African Caribbean people with type 1 diabetes are at 39% greater risk of developing sight-threatening diabetic retinopathy, which if untreated can lead to blindness.
The paper, published today in Diabetes Care and led by researchers from King’s, adds much needed evidence to show the relationship between ethnicity and type 1 diabetes-related retinopathy.
Diabetic retinopathy is caused by high blood sugar levels damaging the retina, which is located at the back of the eye. It can take years for diabetic retinopathy to threaten eyesight if not diagnosed and treated. Diabetic retinopathy is the leading cause of blindness in working age people in the UK and many other countries.

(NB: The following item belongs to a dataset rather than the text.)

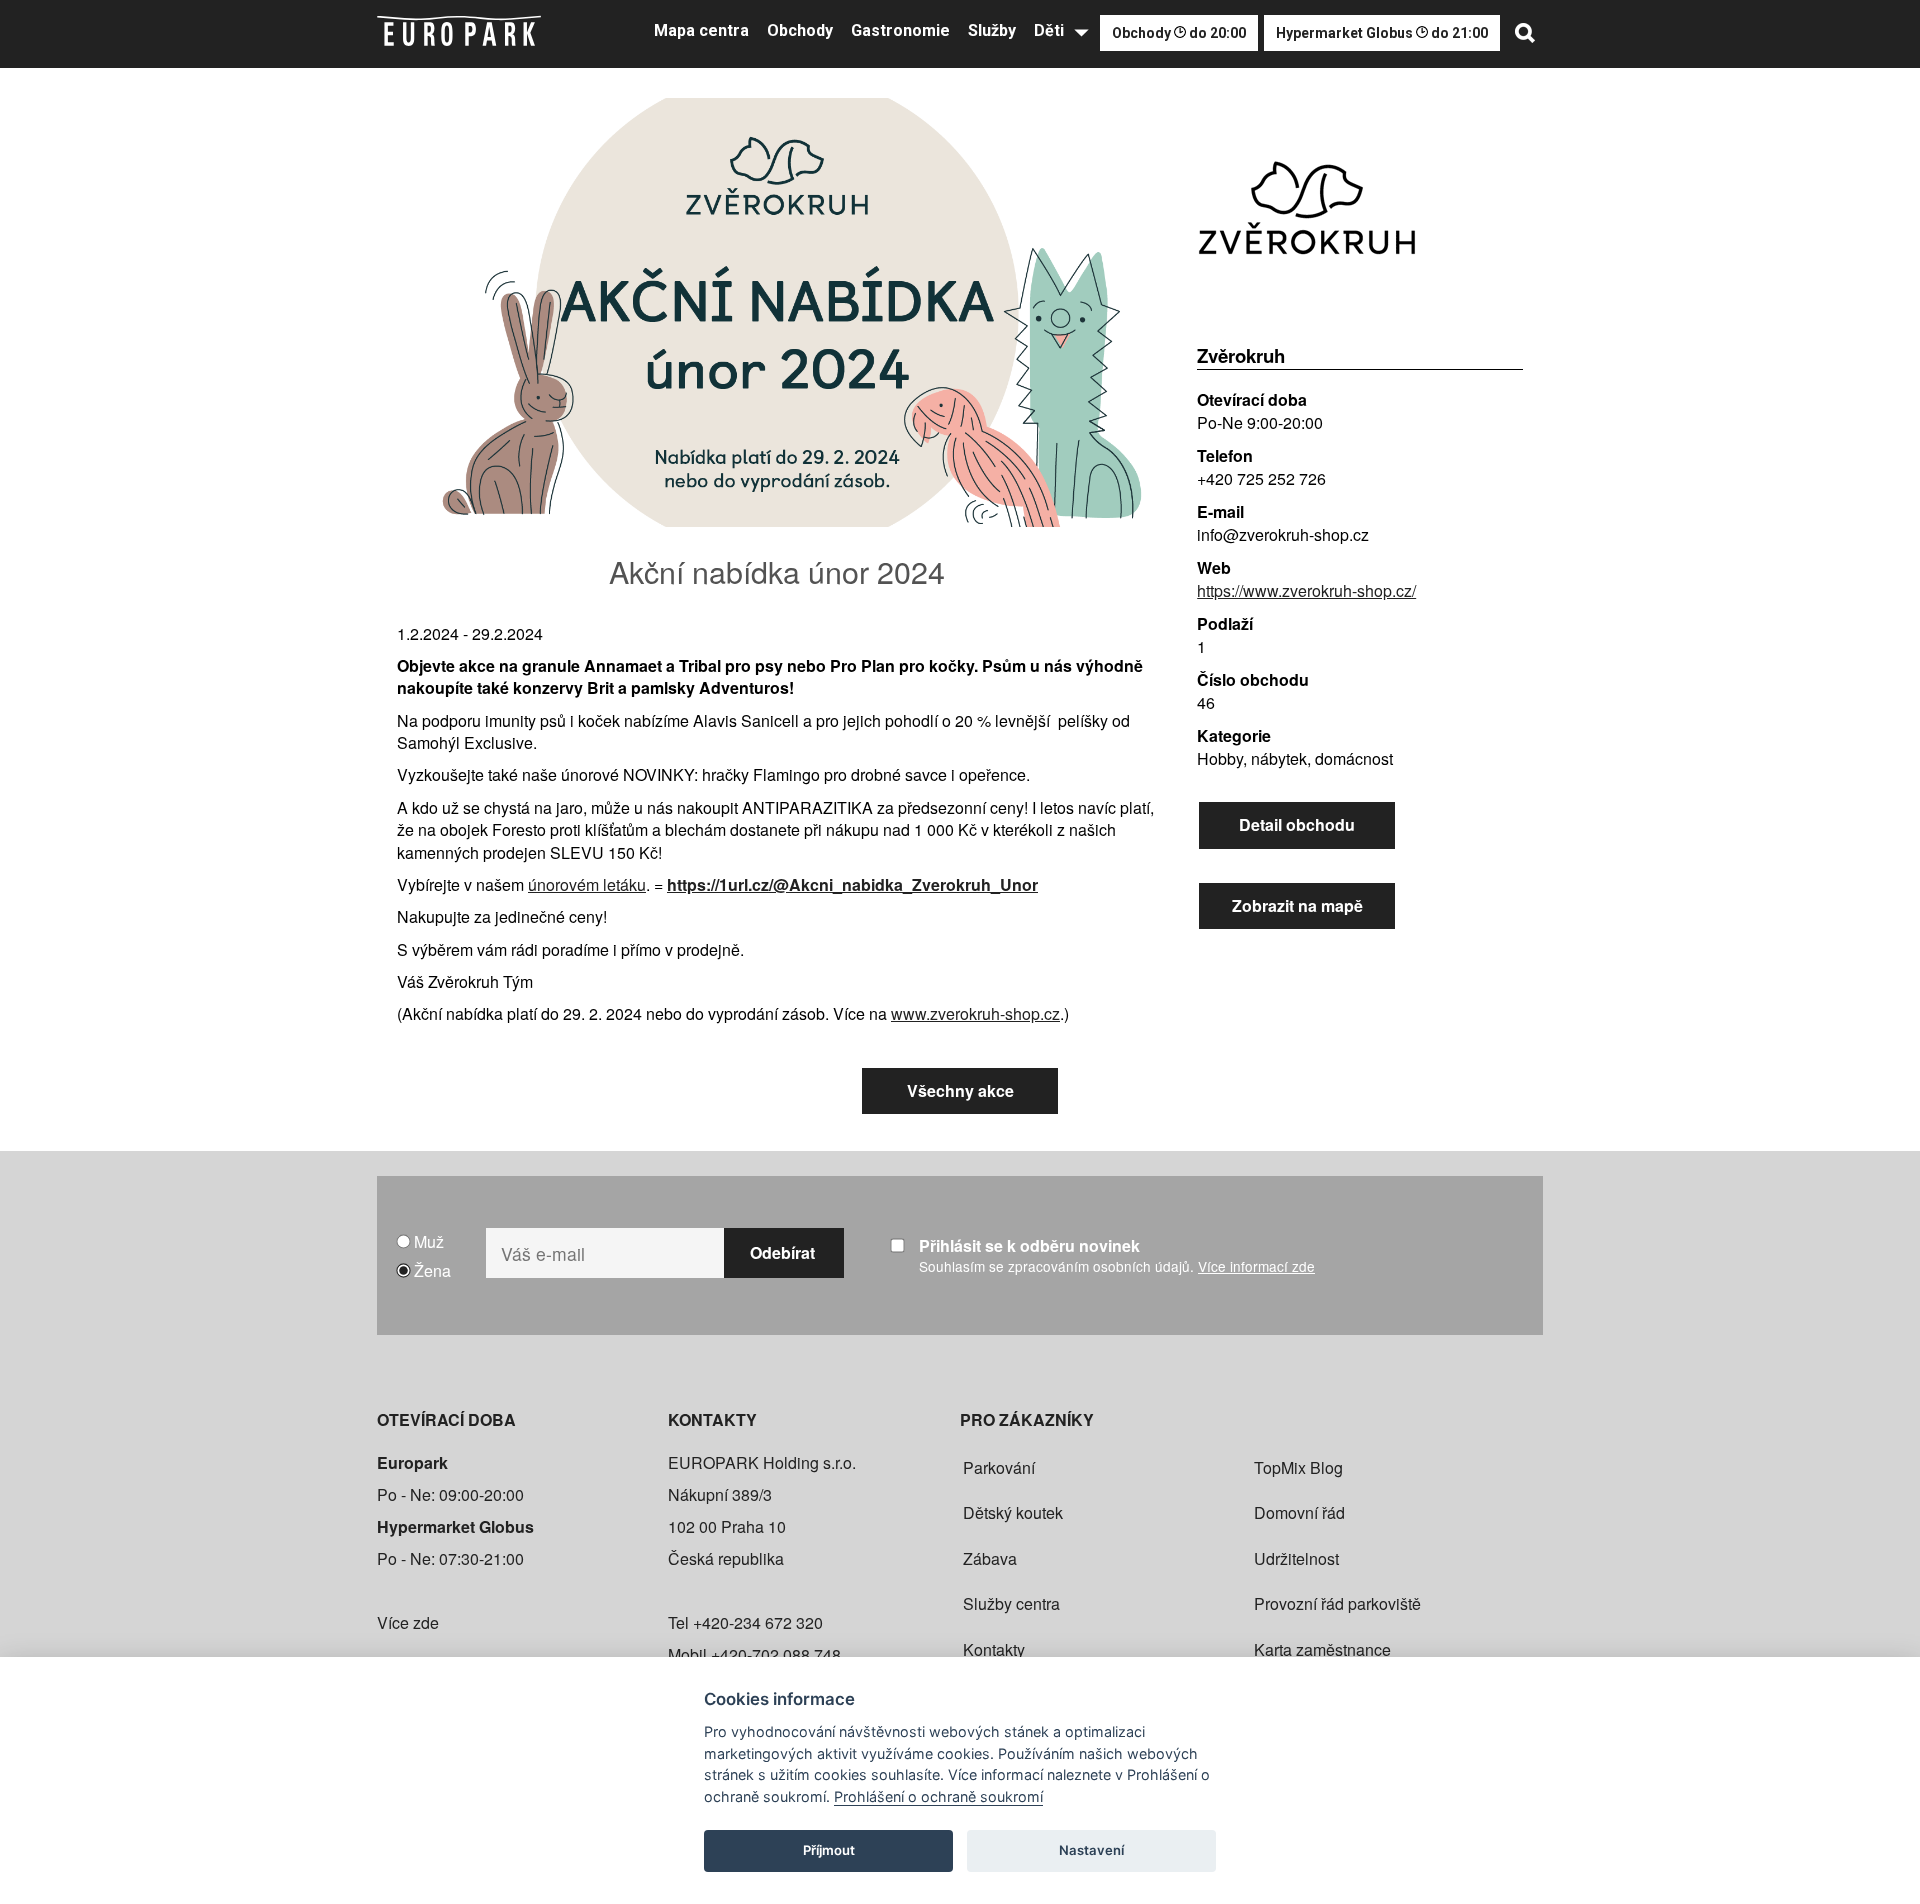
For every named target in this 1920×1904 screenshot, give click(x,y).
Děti (1049, 30)
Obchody (800, 30)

The study followed a diverse population group from South London over six years who had type 1 diabetes but no signs of retinopathy. By the end of study, they found African Caribbean ethnicity is a risk factor for sight-threatening diabetic retinopathy, even when adjusted for traditional risk predictors such glucose control and blood pressure as well as socioeconomic status. The study also found the African Caribbean and the Caucasian group, which had the least risk, attended the same number of eye screenings.
Researchers warn that more thorough eye exams are needed for at-risk groups.
We undertook this study because there is no previous studies in people with type 1 diabetes of the potential impact of ethnicity on diabetic retinopathy. Our novel observation that people with type 1 diabetes of African Caribbean ethnicity are at 39% greater risk of sight threating retinopathy independent of conventional risk factors suggests that enhanced retinal surveillance and risk factor control may be needed in such higher risk groups.– Dr Janaka Karalliedde, Clinical Reader in Diabetes and Cardiovascular Diseasenone
Hilary Nathan policy director at JDRF, the type 1 diabetes charity said ‘Sight loss is devastating. This is important research because it helps us begin to understand how rates of type 1 diabetes disease progression can be more aggressive across different ethnicity patient populations. Findings like these can help evidence and design more personalised treatment pathways helping to prevent sight loss and disability.”
Miss Evelyn Mensah, Clinical Lead for Ophthalmology at London North West University Healthcare NHS Trust, who was not involved in the study, said: “Since the Covid-19 pandemic, there has been sharp focus on the ethnic health inequalities that currently exist. Previous studies have traditionally aggregated non-white ethnic groups into Black, Asian and minority ethnic. Identifying that the risk of sight threatening diabetic retinopathy is 39% greater in African Caribbean people is a shocking finding. Evidence suggests racial differences in central retinal thickness (CRT) measurements where the CRT is thinner in Black people compared to their white counterparts. This means more fluid would be required in a thinner macula compared to a thicker macula to be eligible for NICE approved intravitreal anti-VEGF treatments.
“In addition, data from the Diabetic Retinopathy Clinical Research (DRCR) Retina Network clinical trials suggests underrepresentation in the enrolment of Black participants compared with the expected disease burden and racial distribution of diabetic retinopathy. The work by King’s College London researchers is a significant contribution to the body of evidence that health inequalities exist for Black people with Type 1 diabetes. Further analysis is required to determine the reasons why this disparity exists.”
The study was funded by Guy’s & St Thomas’ Charity and involved academics and clinicians from King’s Health Partners.